● **PROBLEM DETAILS**
Nothing but the lines from the one with "Open VARIO-ELMARIT-SL 24-90mm" through the end of the listing should be reproduced, each exactly and with pictures omitted.

● **EXERCISE DATA**
• • • • •

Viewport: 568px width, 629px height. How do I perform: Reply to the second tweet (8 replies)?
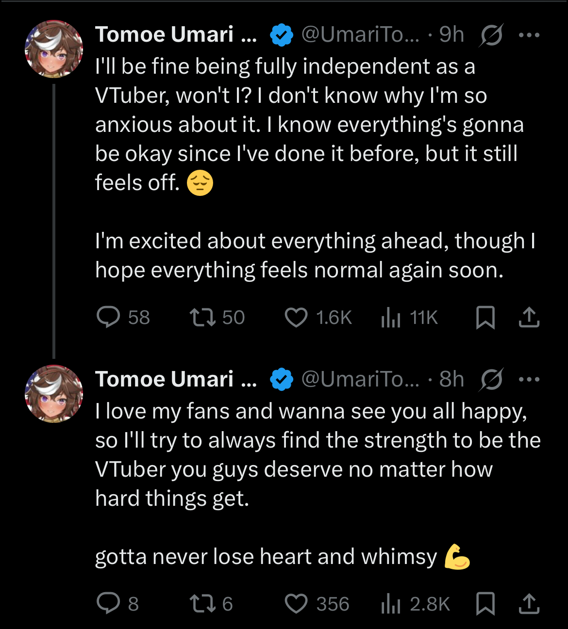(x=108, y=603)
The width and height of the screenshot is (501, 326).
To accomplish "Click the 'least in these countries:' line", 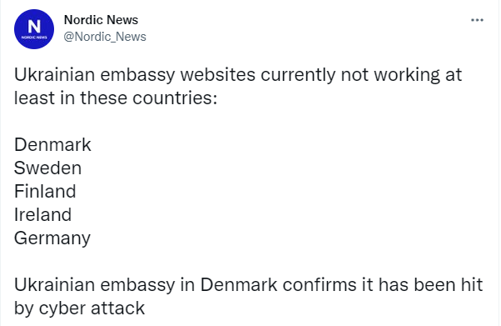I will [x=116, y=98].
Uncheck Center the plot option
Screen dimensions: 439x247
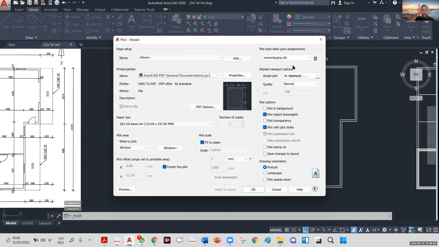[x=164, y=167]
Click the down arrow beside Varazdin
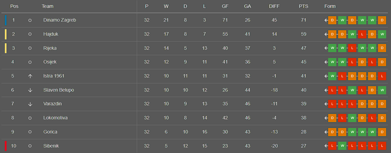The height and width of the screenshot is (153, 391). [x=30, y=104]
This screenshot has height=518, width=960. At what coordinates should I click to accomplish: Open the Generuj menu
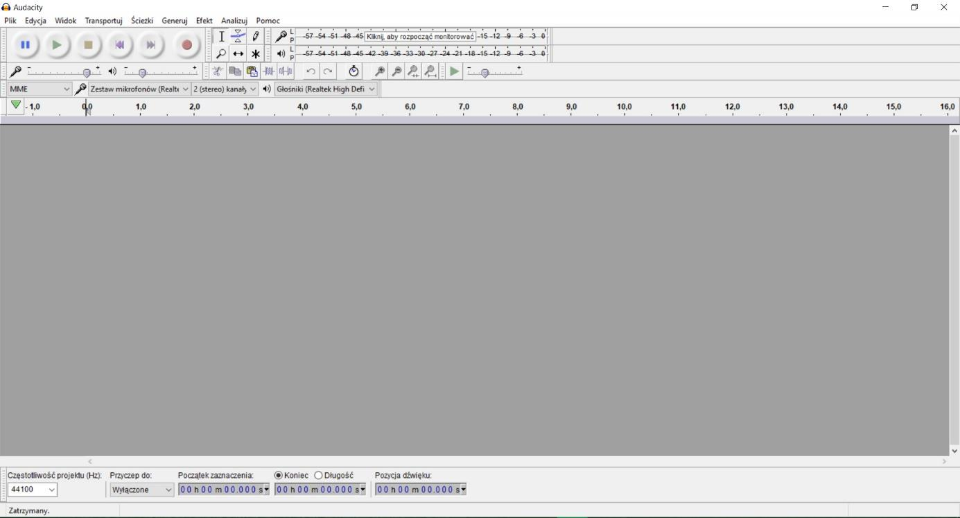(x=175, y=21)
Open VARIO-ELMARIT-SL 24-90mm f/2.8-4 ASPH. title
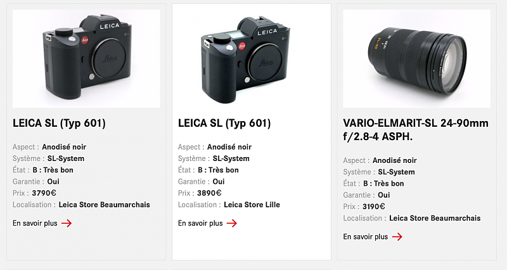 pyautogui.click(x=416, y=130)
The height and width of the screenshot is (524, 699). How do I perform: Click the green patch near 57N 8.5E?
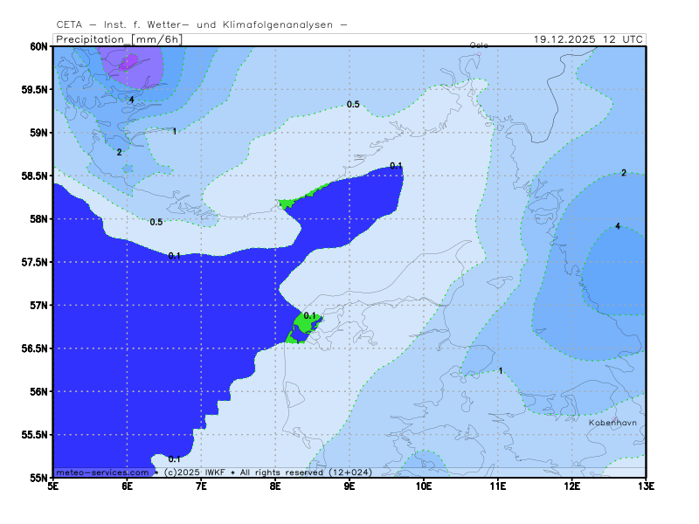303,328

• • • • •

● **ANSWER TO THE PROBLEM**
Open VARIO-ELMARIT-SL 24-90mm f/2.8-4 ASPH. title
 pyautogui.click(x=416, y=130)
The height and width of the screenshot is (524, 699). How do I perform: Click the green patch near 57N 8.5E?
303,328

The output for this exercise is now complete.